Categories of Special Interest
Architectural Social Technical
1780 - 1820
Detached multiple-bay four-storey former flour mill on L-shaped plan, built c. 1800, now disused. Roof now collapsed. Roughcast rendered roughly coursed limestone walls. Square-headed window openings with tooled cut limestone sills. Square-headed door openings. Machinery now removed. Set at a bend in the road at the north end of a mill complex incorporating millrace to the west of site and interconnecting millponds to south. Tooled carved monolithic limestone gate pier to east of site. Former bathing house at edge of millpond to south of site, of roughly coursed limestone construction and having cast-iron boat rings to pond elevation. Located to the west of Keenagh.
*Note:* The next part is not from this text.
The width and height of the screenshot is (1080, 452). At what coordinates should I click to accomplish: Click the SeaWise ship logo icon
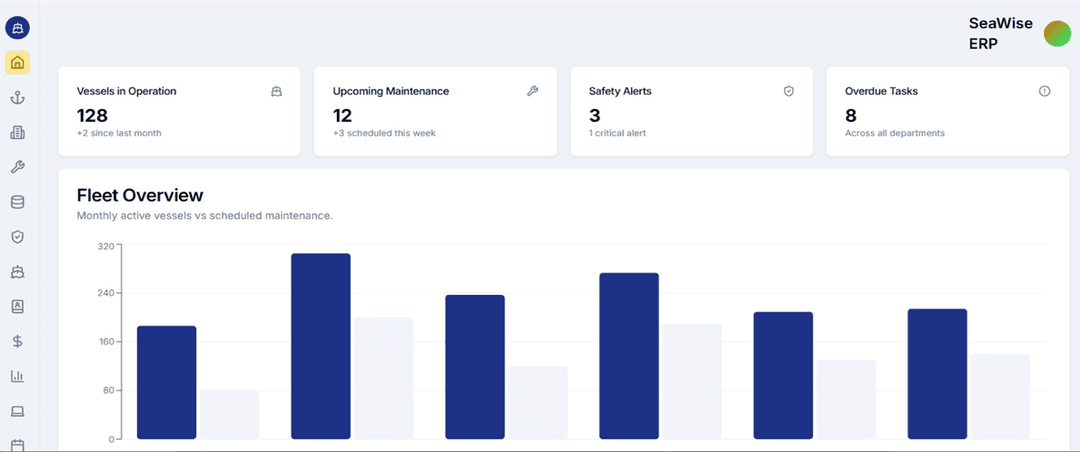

The substantial remains of a large-scale former milling complex, which retains its enormous industrial scale and character despite its derelict condition. The remains of the millponds to the south and the millrace to the west provide an interesting historical insight into past industrial processes. It probably dates to the late-eighteenth or early-nineteenth century, which was a boom period for the Irish corn milling industry. It formerly had a breast water wheel, later replaced by a turbine. It was a source of employment for the town of Keenagh until 1912, when it accidentally burned down. The location of this mill adjacent to the east of the Royal Canal suggests that it may have availed of commercial opportunities associated with this transport amenity. Local landlords were often involved in the development of the canals and local industry and the location of a bathing house to the south of the site, accessible from the Mosstown Demesne, may indicate a landlord involvement in the development of this complex. This flour mill complex forms an attractive group in the landscape and represents an important part of the social history and the industrial and architectural heritage of the Keenagh/Mosstown area.